*Problem description*
List the stretch of data from the line containing "The height and" through the line containing "click(x=159, y=172)" as a numbered list, omitting any blank lines.

═══ Data rows

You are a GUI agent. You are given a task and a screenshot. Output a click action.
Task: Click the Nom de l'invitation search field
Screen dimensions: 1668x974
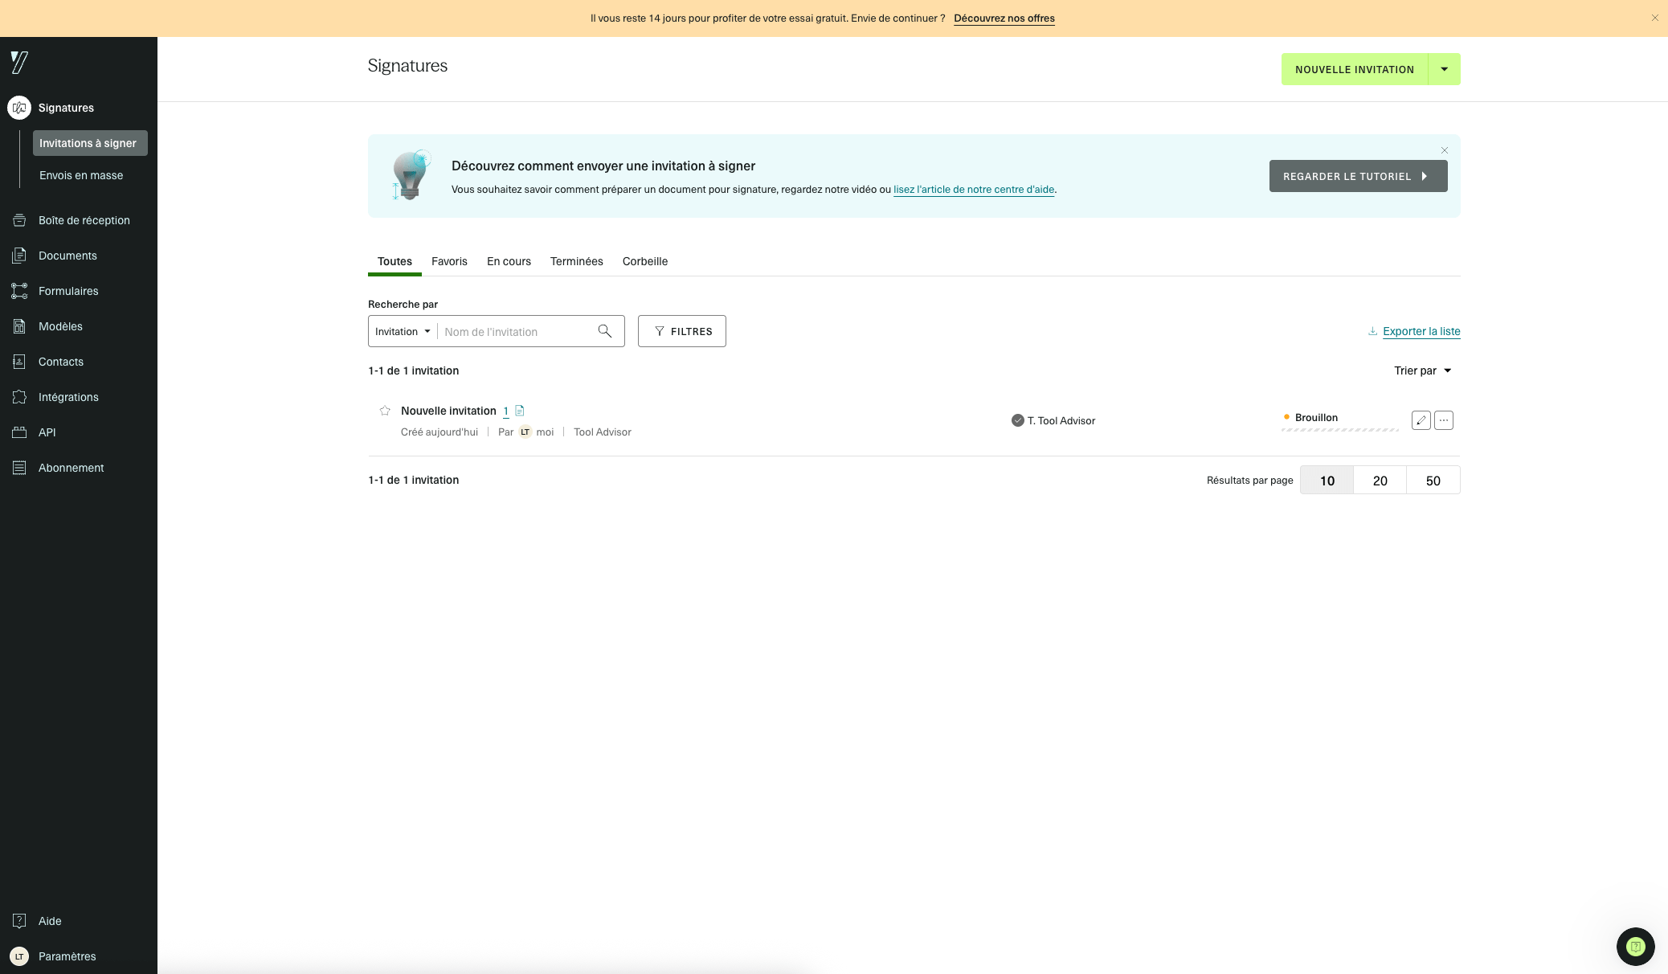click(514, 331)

══════
═══ Data rows

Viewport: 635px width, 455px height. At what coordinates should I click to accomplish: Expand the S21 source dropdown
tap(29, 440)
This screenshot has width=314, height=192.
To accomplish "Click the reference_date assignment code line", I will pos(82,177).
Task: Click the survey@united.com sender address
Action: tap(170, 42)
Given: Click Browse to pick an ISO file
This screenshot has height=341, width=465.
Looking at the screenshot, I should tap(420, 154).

══════
═══ Data rows

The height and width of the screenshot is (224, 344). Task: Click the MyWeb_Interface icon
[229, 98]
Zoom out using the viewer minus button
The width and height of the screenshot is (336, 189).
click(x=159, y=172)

══════

*Full solution*
1. The height and width of the screenshot is (224, 344). Task: Click the MyWeb_Interface icon
2. [229, 98]
3. Zoom out using the viewer minus button
4. The width and height of the screenshot is (336, 189).
5. click(x=159, y=172)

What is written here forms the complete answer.